Limitations & Future Work¶
- To isolate the impact of training paradigms, the authors used earlier versions of various models; the generalizability to the latest LVLMs requires caution.
- While the dataset is massive, it is generated via templates and existing labels, potentially missing the diversity of real-world user queries.
- The evaluation mainly uses T/F, Multiple-choice, and Short-answer formats; the "contains ground truth" criteria for short answers might overestimate actual understanding.
- The paper provides diagnosis but does not propose a new method; how to enhance fine-grained discrimination without losing general capability remains an open direction.
Related Work & Insights¶
- vs.
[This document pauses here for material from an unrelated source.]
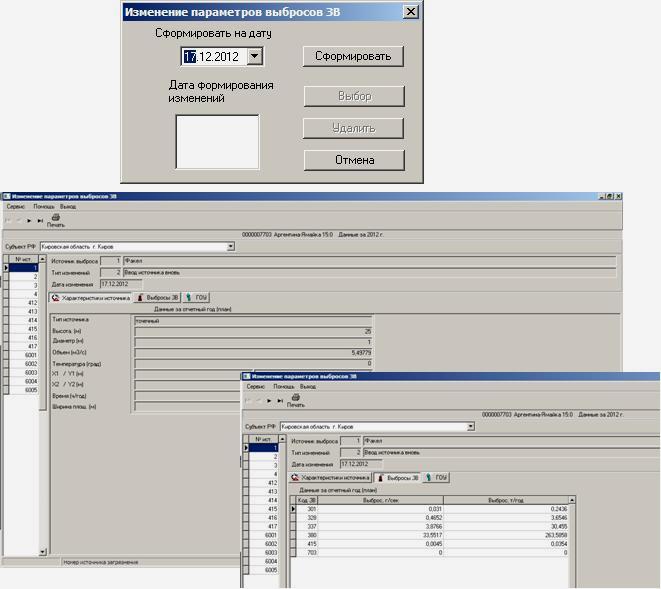Click the empty Дата формирования изменений list box
Image resolution: width=661 pixels, height=589 pixels.
point(217,141)
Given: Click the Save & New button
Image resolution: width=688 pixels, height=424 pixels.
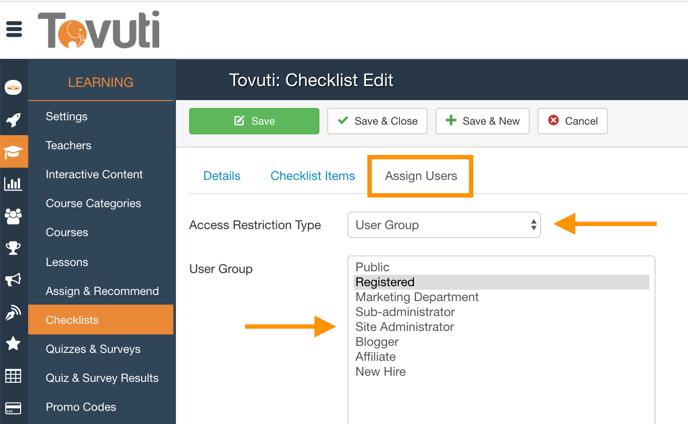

Comprehensive Benchmarks (LVLM-eHub / MMBench): They cover general perception; Ours focuses on the neglected subordinate category level and introduces machine-oriented feature diagnosis.
- vs. Specialized Benchmarks (DocVQA / GQA / MathVista): They focus on documents or reasoning; Ours focuses on fine-grained recognition as a fundamental CV capability with million-scale hierarchical coverage.
- vs. Existing Fine-grained Eval (Geigle et al. / Zhang et al.): Prior work was limited to classification or small question volumes; Ours achieves comprehensiveness through dual paradigms and multidimensional attribution.
Rating¶
- Novelty: ⭐⭐⭐⭐ First systematic dual-perspective benchmark for fine-grained LVLMs with insightful attribution.
- Experimental Thoroughness: ⭐⭐⭐⭐⭐ 12 models × 12 datasets × multiple tasks × multi-dimensional diagnosis.
- Writing Quality: ⭐⭐⭐⭐ Clear conclusions and visualizations.
- Value: ⭐⭐⭐⭐ Provides actionable guidance for LVLM data and training design; opens source code and benchmark.